:: What you need to do ::
1. Which kinds of calculations does the first commenter say they sometimes did on calculators, in the comments about handheld computers in schools? List every one.
2. Go on with the comments about handheld computers in schools, adding more after the last one shown.

:: Given text ::
Great stuff! you wouldn't want to know how much memory we had to play with, just the same way I wouldn't want to know what our elders had...
But still, there's something I kind of regret in this evolution: We were playing with calculators. Sometimes, we even did calculation stuff, like symbolic integrals, solving a NxN system or doing some chi square statistics stuff...
Anyway, how is a palm pilot required in schools nowadays? I mean, besides cheating at exams...
IMHO, those new toys are much more business oriented rather than science oriented... that's the scary bit.
---
"Hasta la victoria siempre!" El Comandante
"We have seen the potential for handheld devices to go home with kids," he said, "and to go out in the field, so kids could collect data and watch
visualization of graphs, and see relationships in the data they were studying--in visual concepts--and analyze them."
that's great you can also do that with graph paper.
The article is right,you can use a palm for a lot of neat stuff, but for three hundred dollars you can get a good enough computer and a free (cheap) os (won't mention names) and teach the kids how to use and think about computers instead of getting them stuck on a simple, limited pda os that is not going to be around too long.
You know I sometimes think that the reason there is so much hysteria and polarization about technology (I love it/hate it) is that they are trying to get computers into everything and everyone into computers. When the hurlyburly of the internet slows down a bit this won't be a problem. But untill that happens I'm having a tough old time seperating the gee-whizizm from the meat.
What kids need is a tablet like palm top that runs a barebones and robust os that can crunch numbers, render grahics in color, connect to the web, email, take notes, take a keyboard plug in for homework and maybe incorporate some thin client stuff so they could plug in at school and take advantage of more features, at or less than 300 dollars. Hell I want one too, I want a real freakin palm top and I'm not paying till I get all this. Maybe there's a market? anyone wanna get together and make a mint? we can call it a poke-palm.
I think I'll submit some of these. >:)
--
Ya know, if they changed the name to Center for Learning Innovative Technologies, they'd have a much more interesting acronym...
-Steve
My intelligence insults itself.
Heh, at my school, we have ti-82s and we just play video games all day. I dont think the kids with palm tops will be doing anything different. -jikuu
Take a classroom of about 20 students (wishful thinking considering school overcrowding I know). Add a PC with four Palm cradles and a Palm III for each kid. Send the kids out on a field trip to gather data. Have them hotsync when they get back and play around with said data. You can set up some pretty nifty projects this way.

:: Data excerpts ::
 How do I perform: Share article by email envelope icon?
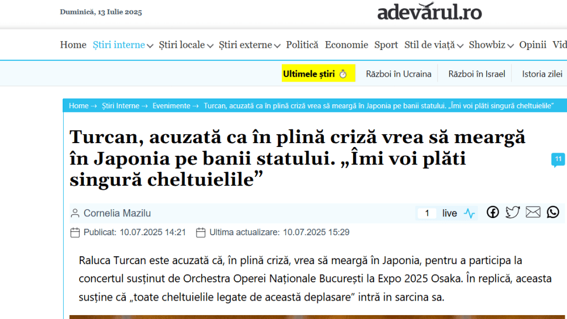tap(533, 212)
...
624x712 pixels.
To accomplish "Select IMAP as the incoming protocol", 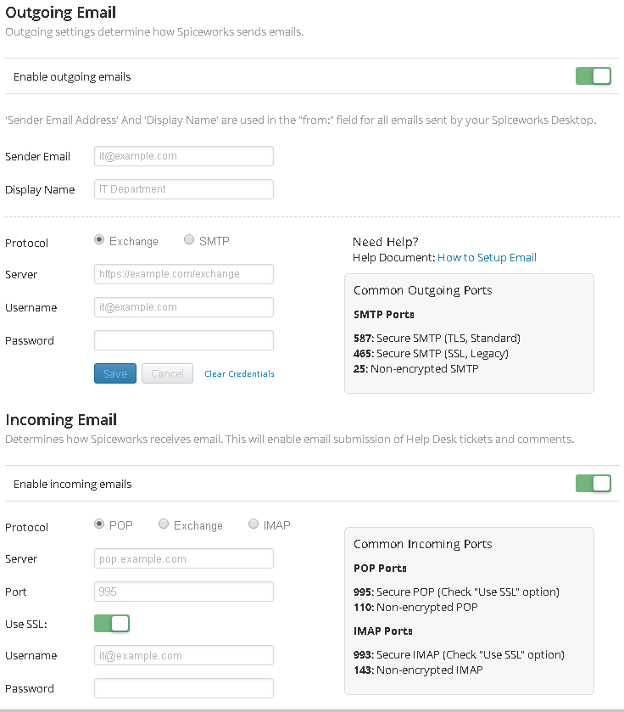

:: Answers for this exercise ::
1. symbolic integrals, solving a NxN system, chi square statistics stuff

2.
Does this
This article sounds remarkably like any other arguments in support of the introduction of vendor-specific tools in the classroom. Remember these? In the past, companies like Apple, IBM and Microsoft have all played on this gimmick. Sure, it may not start as a marketing campaign but once articles like these start to proliferate, you can be sure that schools will be offered contracts, discount plans and compelling educational reasons why their school should be investing in technology "X".
Of course, we all know what the real mandate is: encourage consumer loyalty and product use when your potential clients are still young. It may not work for some, but it's an excellent marketing ploy.
The bottom line is that many schools make these purchases without researching cheaper or less vendor-centric alternatives or without making appropriate changes to the curriculum so that they can be taken full advantage of. Fandangled new hardware and software isn't going to solve your drop-out rates or low grades by themselves, but I think that there is the tendency to expect them to do miracles.
Meanwhile, the only miracle that occurs when product introductions like this happen is the miracle of consumerism. Yes, you can perform the experiments the article was talking about with a thermometer, a pad of graph paper and a bulletin board, but that's irrelevant because you're using TECHNOLOGY here, and we all know that technology, and not appropriate materials or better teaching, is the key to our children's future.
ian
As soon as teachers found out that you could beam information between them, they were pretty much banned at a lot of high/junior high schools in the area where I live.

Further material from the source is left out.